Concern as top school swaps predictions with exams
Parents complain that unseen papers, which other children will not sit, might lead to lower grades
PARENTS at an elite school fear their children will get lower GCSE grades because the head teacher is to have an examination blitz to justify predictions.
Pupils at Dame Alice Owen’s School in Potters Bar, Hertfordshire, are being told that their predicted grade will be based on their performance in unseen papers in all academic subjects to be completed in examination conditions.
Raphael Walters, 44, said: “My daughter has over 30 hours of exams – these are GCSES in all but name.
“With the assessments the exam boards are issuing, students know what will be on them. But these exams are being set by the school so no one knows what will be on them. These children might come out with lower grades.”
GCSES and A-levels have been cancelled for a second successive year due to the disruption caused by the pandemic. The exam watchdog, Ofqual, has said that teachers’ predictions will be used instead and that these will need to be based on evidence which could be an assessment, homework or coursework.
The Department for Education has previously sad that end-of-year exams – which teachers can use to inform their predicted grades – will be voluntary.
Last month, it emerged that exam boards will publish test papers before pupils take them, after officials decided it was inevitable they would be leaked online if they tried to keep them secret.
Exam boards are preparing a series of test papers for every subject but teachers will be allowed to choose whether to use them to inform their predicted grades. If teachers use the papers, students will not need to take them under exam conditions and teachers will also have discretion over whether they are taken at home or at school.
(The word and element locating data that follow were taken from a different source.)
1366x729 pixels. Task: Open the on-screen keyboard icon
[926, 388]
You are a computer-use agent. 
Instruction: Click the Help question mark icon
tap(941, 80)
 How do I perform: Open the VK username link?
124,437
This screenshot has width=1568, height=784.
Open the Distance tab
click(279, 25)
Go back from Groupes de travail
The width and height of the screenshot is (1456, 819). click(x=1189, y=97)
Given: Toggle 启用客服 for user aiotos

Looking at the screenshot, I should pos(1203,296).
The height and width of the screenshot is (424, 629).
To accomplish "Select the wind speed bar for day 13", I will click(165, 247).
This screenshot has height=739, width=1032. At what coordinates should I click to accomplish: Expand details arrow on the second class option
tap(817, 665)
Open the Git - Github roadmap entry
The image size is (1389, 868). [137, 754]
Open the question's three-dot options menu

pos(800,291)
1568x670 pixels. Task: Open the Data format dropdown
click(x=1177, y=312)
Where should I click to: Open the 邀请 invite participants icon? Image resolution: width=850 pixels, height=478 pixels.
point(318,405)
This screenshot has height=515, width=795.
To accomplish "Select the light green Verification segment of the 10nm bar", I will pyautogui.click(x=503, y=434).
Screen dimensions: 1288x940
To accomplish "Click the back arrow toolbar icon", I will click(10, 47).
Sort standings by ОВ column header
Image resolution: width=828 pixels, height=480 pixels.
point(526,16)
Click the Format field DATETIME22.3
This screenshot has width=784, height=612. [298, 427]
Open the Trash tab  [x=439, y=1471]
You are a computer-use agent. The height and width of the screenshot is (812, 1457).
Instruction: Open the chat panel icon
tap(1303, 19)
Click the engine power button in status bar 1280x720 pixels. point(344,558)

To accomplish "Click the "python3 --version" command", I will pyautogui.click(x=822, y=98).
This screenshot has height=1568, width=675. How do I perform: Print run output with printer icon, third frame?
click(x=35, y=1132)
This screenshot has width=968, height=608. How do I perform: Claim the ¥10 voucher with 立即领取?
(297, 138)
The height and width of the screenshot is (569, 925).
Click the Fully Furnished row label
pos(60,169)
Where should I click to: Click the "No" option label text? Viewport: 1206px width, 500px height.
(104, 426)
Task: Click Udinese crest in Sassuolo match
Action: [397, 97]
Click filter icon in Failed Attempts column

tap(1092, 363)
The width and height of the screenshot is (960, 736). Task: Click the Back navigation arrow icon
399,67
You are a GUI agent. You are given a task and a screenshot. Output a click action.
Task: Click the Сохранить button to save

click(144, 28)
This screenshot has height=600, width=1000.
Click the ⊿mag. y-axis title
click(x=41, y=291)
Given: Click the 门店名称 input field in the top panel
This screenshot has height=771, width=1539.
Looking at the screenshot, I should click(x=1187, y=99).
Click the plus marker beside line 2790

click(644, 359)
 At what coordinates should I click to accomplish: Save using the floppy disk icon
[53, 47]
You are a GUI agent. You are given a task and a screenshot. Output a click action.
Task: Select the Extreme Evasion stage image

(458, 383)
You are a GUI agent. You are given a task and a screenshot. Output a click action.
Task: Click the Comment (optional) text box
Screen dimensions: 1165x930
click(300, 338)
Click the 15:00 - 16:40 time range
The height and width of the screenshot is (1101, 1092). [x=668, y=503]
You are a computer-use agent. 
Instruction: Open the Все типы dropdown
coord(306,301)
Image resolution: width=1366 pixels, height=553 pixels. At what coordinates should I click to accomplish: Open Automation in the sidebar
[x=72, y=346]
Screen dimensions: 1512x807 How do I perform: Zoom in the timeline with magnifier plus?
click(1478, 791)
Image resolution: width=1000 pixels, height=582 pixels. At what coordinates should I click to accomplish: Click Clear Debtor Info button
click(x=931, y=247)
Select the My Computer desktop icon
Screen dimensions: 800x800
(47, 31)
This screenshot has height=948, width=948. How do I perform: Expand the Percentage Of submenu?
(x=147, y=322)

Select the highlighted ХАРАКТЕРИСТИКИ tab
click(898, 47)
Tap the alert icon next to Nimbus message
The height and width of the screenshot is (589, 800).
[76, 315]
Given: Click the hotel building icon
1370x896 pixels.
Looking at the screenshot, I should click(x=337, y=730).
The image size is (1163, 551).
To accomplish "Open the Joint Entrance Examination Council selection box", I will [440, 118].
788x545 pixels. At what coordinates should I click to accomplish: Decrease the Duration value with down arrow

Dame Alice Owen’s students taking practical or creative subjects, such as physical education, music and drama, will have predicted grades based on a mixture of exams and non-exam assessment. But those taking academic subjects – such as sciences, English, history, modern languages – will have grades based solely on performance in exams.
Hannah Nemko, the head teacher, wrote to parents saying that the decision was made “to be fair to all students”. However, parents accused the school of setting GCSES “by the back door” and complained to Ms Nemko, governors and the exam watchdog.
The school, founded in 1613, is one of the top academic state schools and one of the oldest in the country.
Jules White, founder of the Worth Less campaign, a group of around 2,000 head teachers, said that it was right to cancel GCSES and A-levels but warned that this “half-in half-out” approach is “in danger of creating yet more unwelcome exam turbulence this summer”.
He said: “Head teachers are having to respond to guidance that leaves too much to individual interpretation and an appeals system that could see schools mired in litigation. Some schools are choosing a wide array of assessments to support grading decisions when the whole point of the abandonment was to avoid an over reliance on exams.
“A blend of evidence – including classwork and assessments – should be used and the Department for Education must make it clear that school judgments will be reliable and trustworthy.”
Dame Alice Owen’s School declined to comment.